I’ve bumped into this problem again, and now I’ve set my mind on cracking this nut. I know that I will not come up with a “one solution fits all” result, I’m not even trying to. So what will I do?
Right now I’m working on testing frameworks for a maven/sbt based ecosystem with multiple project streams, each with several layers of modules. My primary goal is to solve our problems. My secondary goal is world domination peace. The solution has not yet shown itself, so don’t expect to get anything - apart from a braindump - out of this for a while. The problem lies deep in the complex space, meaning that I have no idea that what I try will work out or not. I need experiments, measurements and feedback. I need information to reduce my ignorance of the solution space.

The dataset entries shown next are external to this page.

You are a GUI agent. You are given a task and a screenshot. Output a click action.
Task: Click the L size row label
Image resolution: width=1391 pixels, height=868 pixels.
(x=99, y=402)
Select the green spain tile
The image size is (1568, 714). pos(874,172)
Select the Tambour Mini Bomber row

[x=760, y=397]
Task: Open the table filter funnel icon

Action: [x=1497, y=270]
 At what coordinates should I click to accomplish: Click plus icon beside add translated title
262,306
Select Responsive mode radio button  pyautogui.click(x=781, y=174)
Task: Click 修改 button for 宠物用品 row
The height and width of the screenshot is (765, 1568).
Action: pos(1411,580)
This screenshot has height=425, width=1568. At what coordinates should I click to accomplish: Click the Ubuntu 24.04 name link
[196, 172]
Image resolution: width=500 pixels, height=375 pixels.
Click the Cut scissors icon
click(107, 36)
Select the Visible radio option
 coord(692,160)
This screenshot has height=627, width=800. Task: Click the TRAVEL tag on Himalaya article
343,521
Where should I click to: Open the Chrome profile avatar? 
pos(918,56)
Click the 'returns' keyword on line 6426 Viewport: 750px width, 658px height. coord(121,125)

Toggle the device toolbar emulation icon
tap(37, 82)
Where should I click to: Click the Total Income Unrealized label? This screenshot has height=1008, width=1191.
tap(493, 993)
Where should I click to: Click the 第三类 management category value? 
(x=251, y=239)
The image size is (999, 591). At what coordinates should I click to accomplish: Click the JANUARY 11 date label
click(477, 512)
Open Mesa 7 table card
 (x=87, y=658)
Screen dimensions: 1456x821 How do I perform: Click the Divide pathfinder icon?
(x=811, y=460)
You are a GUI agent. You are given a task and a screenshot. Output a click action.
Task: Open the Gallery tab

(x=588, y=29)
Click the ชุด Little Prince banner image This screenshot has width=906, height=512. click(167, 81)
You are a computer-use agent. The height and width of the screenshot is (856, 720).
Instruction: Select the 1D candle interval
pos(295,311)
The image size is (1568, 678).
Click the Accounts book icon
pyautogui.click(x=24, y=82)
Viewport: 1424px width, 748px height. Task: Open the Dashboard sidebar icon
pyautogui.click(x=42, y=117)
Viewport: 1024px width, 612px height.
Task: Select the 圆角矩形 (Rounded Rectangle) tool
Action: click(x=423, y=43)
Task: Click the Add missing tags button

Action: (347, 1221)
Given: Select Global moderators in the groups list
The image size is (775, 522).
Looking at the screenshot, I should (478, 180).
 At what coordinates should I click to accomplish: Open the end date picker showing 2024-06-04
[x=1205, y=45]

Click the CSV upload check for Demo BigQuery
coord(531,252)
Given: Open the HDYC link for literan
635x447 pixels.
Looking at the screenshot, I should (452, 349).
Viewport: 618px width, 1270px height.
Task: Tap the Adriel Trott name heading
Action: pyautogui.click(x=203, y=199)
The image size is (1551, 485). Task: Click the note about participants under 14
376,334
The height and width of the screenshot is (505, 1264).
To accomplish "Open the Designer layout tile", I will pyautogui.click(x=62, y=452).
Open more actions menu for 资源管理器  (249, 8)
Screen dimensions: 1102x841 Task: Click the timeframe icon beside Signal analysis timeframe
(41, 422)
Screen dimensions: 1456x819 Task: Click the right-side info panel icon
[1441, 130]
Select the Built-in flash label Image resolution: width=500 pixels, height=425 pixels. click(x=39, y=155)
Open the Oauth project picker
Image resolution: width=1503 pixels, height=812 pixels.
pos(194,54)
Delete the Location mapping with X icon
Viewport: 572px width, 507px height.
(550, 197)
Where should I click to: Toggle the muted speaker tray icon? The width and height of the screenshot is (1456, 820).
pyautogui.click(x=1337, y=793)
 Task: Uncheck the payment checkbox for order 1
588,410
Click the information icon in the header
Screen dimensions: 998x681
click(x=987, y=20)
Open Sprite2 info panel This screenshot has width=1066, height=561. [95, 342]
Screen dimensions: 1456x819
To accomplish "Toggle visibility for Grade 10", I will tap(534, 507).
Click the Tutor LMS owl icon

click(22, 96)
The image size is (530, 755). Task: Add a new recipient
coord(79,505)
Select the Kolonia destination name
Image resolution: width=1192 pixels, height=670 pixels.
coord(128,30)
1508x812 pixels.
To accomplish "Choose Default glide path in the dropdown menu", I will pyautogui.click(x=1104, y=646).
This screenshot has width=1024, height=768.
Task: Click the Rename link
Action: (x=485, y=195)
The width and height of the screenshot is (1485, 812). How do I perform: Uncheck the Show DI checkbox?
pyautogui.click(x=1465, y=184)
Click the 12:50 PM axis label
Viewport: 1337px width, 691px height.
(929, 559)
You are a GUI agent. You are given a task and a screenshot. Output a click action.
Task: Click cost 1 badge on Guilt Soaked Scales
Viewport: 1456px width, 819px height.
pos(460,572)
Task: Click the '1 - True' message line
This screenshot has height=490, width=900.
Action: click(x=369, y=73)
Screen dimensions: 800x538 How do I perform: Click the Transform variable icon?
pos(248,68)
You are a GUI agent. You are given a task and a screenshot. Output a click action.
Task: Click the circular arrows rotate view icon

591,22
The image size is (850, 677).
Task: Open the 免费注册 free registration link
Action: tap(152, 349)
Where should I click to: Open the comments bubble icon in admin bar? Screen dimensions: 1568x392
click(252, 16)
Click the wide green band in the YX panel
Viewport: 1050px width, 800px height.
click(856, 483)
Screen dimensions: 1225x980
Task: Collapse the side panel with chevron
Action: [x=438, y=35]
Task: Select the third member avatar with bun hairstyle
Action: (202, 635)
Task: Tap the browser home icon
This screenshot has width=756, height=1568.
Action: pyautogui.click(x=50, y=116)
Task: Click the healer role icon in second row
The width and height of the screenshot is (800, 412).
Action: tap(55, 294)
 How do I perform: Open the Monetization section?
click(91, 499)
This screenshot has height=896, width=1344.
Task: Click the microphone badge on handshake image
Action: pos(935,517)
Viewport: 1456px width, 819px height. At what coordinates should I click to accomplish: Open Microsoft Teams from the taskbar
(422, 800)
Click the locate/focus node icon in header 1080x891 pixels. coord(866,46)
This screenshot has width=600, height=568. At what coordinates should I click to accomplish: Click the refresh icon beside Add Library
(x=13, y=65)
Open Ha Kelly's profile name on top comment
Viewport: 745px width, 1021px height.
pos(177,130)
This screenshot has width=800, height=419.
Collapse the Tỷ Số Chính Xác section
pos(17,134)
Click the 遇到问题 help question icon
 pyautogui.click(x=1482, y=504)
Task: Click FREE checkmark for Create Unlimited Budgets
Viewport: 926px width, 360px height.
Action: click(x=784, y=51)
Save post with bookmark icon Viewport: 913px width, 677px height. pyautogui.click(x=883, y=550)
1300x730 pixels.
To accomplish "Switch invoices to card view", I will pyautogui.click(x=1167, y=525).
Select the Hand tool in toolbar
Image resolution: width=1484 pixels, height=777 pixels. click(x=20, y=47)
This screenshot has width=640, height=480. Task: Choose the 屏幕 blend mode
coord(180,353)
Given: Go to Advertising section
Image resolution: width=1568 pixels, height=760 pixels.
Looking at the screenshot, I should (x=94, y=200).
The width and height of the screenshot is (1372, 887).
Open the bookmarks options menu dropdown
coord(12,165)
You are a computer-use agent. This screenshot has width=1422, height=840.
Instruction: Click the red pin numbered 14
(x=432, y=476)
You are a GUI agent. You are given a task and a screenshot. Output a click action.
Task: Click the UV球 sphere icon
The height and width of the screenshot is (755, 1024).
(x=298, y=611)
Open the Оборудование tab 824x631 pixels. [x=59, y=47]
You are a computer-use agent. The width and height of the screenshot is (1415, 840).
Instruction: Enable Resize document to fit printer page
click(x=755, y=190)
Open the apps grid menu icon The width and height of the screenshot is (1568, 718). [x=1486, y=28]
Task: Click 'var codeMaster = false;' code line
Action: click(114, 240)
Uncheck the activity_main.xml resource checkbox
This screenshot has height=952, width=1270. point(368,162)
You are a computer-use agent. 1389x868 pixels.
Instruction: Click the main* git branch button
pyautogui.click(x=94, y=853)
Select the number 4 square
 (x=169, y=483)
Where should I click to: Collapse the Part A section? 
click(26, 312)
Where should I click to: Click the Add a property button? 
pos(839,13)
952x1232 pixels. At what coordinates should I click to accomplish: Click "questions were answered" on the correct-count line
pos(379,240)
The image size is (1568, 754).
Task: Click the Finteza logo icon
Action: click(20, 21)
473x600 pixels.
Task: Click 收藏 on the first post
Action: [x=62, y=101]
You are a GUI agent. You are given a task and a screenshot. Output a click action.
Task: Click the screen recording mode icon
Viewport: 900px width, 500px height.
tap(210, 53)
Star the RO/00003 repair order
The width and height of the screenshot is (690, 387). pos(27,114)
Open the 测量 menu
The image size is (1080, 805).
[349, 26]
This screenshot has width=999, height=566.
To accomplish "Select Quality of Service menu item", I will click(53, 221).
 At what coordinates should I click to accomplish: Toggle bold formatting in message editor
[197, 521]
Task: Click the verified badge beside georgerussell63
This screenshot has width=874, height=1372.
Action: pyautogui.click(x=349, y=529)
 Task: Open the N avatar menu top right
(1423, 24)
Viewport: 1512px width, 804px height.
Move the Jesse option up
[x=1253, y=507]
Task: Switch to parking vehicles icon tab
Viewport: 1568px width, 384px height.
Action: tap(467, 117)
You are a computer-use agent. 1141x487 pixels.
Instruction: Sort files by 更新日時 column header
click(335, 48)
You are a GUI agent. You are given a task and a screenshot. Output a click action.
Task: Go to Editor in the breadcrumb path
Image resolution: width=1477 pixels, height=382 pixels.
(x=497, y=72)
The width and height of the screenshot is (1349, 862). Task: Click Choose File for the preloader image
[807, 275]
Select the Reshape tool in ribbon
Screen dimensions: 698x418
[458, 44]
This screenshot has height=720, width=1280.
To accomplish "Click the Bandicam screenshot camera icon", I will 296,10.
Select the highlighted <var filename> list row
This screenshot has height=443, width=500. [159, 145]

What I know now is that technically it is possible. It might not be easy and I might face some really interesting design challenges, but this part of the problem is simply complicated. I can choose from many design patterns, configuration file formats, libraries, tools, examples, etc. In the end, it's just code. Code can take shuttles to Mars and operate rovers on the surface. Code is just a mean to an end.

My ignorance is about user experience. How would we want to use it?

Working with many developers over the years, I have learned to accept that we are amazingly lazy. If a new tool is not ridiculously comfortable to use, we will probably not prefer it over our old (bad) habits. We’ll might give the new toy a spin, but will inevitably revert to the old one once the joy of experimenting fades away. I believe that the best way to offer a programmer an alternative is to offer a simpler solution. Recognising this, we can support our fellow programmers with products they enjoy using and are happy to switch to.

If you know a way to measure joy automatically without sticking electrodes on every user, please speak up! Even if it appears hard, I will use joy - more precisely geek joy - as a measurement of success. My hypothesis is that by solving the common problems we face with configuration interfaces and providing a dead simple way to do so through, I’ll save my peers from many hours of frustration, therefore making them happy.

How will I achieve this? I don't know yet. When? Hopefully soon. I don't see point in creating yet another complicated configuration interface, there are many decent ones out there already.

Right now I have a vague set of guesses about what I want to create, which will act as hypothesises I need to prove during the process. What I can tell you now is that currently I think that a good configuration interface

  • should be dead simple to use
  • should support extension
  • should support scopes
  • should support namespaces
  • should support optional configuration files for developer local configs
  • should allow stating that a new configuration file should override the keys or not
  • should not need an object representation in the code
  • should be dead simple to use

That's all folks. That's where I'm at now. If you think I can save myself a whole lot of trouble and use a brilliant tool that I don't know of, please tell me now! Otherwise I'll save the world and blog about it.